In a groundbreaking stride towards addressing nutrient runoff, Dan Levy, the visionary behind AECOM’s Algae practice, and his team of leading algae experts have pioneered a technological breakthrough that revolutionizes sustainable agriculture. Their innovation involves harvesting microscopic algae cells from agricultural runoff ponds and repurposing the recovered algae as an organic fertilizer. This closedloop, nature-based solution capitalizes on algae’s remarkable ability to efficiently absorb nutrients and gradually release them back into the soil as the algae decomposes. The technology breakthrough is AECOM's patent-pending Hydronucleation Flotation Technology (HFT), also known as Algae Harvesting, which efficiently separates microscopic algae from water, returning clean water to the aquatic system while yielding an algae slurry rich in nutrients. This nutrientrich slurry, comprised of valuable elements such as nitrogen, phosphorus, and carbon, serves as an organic fertilizer and soil amendment.
AECOM’s algae harvesting system underwent rigorous testing at the May Nursery in Havana, FL, in a field trial funded by the US EPA’s Gulf of Mexico Division (GMD) Farmer to Farmer Program. The objective was to curtail the release of nutrients into surface waters flowing into the Gulf of Mexico, thereby mitigating the formation of Harmful Algal Blooms (HABs). The project succeeded in treating approximately two million gallons of nursery runoff water, extracting 4,040 gallons of wet algae biomass slurry, thus offering tangible evidence of progress. Detailed assessments of water samples collected from inlet and outlet ports of the harvester provided valuable insights into the efficacy of the algae harvesting process, indicating a significant reduction ranging from 60-74% for total nitrogen and 63-68% for total phosphorus—during various harvesting seasons. These results underscore the groundbreaking effectiveness of this technology in abating nutrient pollution from agricultural industries.
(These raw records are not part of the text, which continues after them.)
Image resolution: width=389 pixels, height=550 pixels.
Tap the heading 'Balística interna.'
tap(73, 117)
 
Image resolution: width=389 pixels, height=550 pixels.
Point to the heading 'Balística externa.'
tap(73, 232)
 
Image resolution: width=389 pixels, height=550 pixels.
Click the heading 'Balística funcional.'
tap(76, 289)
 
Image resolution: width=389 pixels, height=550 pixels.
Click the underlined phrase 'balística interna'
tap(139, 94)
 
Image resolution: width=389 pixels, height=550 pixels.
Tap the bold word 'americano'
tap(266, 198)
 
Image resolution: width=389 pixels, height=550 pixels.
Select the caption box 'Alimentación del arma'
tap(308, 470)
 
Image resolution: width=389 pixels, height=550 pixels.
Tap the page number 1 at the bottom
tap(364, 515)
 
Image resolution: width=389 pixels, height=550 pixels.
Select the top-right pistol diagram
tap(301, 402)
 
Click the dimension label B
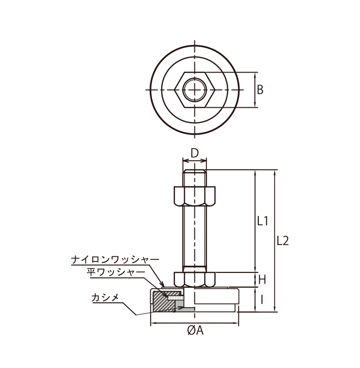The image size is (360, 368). point(260,90)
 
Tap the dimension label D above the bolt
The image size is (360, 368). point(194,153)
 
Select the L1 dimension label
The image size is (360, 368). point(262,221)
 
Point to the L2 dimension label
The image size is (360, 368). point(283,241)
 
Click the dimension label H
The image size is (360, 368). point(262,280)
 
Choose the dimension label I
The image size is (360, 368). point(261,300)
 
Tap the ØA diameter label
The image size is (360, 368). point(195,331)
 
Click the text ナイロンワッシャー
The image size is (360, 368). point(115,259)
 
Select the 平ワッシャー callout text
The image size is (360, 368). point(116,272)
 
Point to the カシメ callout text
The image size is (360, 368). point(105,298)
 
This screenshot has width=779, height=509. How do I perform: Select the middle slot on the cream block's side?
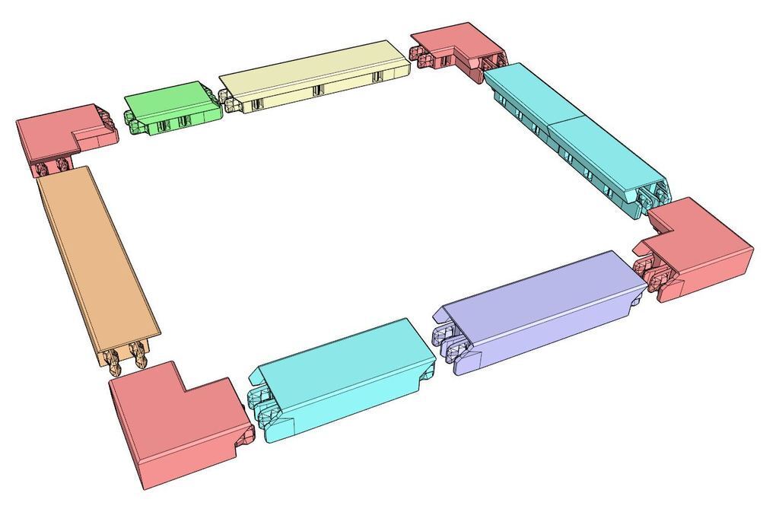pos(317,91)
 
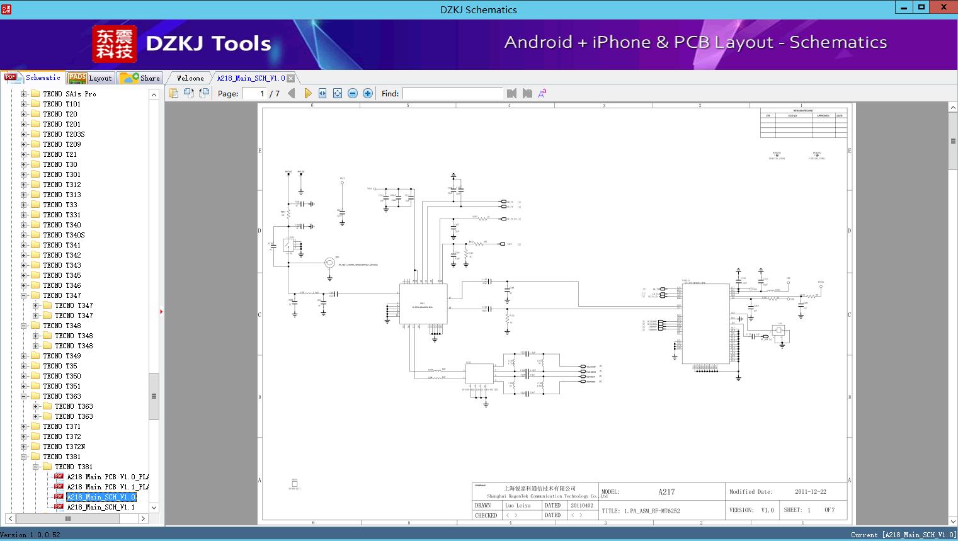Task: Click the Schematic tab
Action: [35, 77]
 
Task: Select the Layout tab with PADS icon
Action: [90, 78]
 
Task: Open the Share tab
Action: [141, 78]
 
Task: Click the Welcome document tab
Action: [190, 78]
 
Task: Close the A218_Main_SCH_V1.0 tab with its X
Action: [290, 78]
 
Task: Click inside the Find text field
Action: [452, 93]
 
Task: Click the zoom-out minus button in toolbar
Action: [353, 93]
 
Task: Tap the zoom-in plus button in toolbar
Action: [368, 93]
Additionally, growth studies conducted by the University of Florida Institute of Food and Agricultural Sciences (UF/IFAS) using algae recovered from the May Nursery stormwater pond demonstrated that the retrieved algae biomass can replace more than 50% of synthetic fertilizers. The assessment, based on the growth of Brassica carinata (Ethiopian mustard) plants—a cultivated oilseed crop— showed promising results in terms of plant height and seed yield. These findings herald a significant pathway for the agricultural sector to embrace sustainability by utilizing algae as a supplement or even a substitute for synthetic fertilizers, thereby fostering a circular nutrient economy in food and nursery plant production.
In essence, AECOM's Algae Practice provides the platform for 21st-century sustainable farming by addressing the intertwined challenges of environmental degradation, climate change, and food security while concurrently fostering societal and economic well-being. By advocating a holistic approach to agriculture—one that harmonizes present needs without jeopardizing the prospects of future generations—AECOM cultivates partnerships with farmers, imparting expertise to enable sustainable operations and the production of agricultural goods while safeguarding the environment. Empowering farmers to enhance efficiency while protecting their yields stands to benefit society as a whole.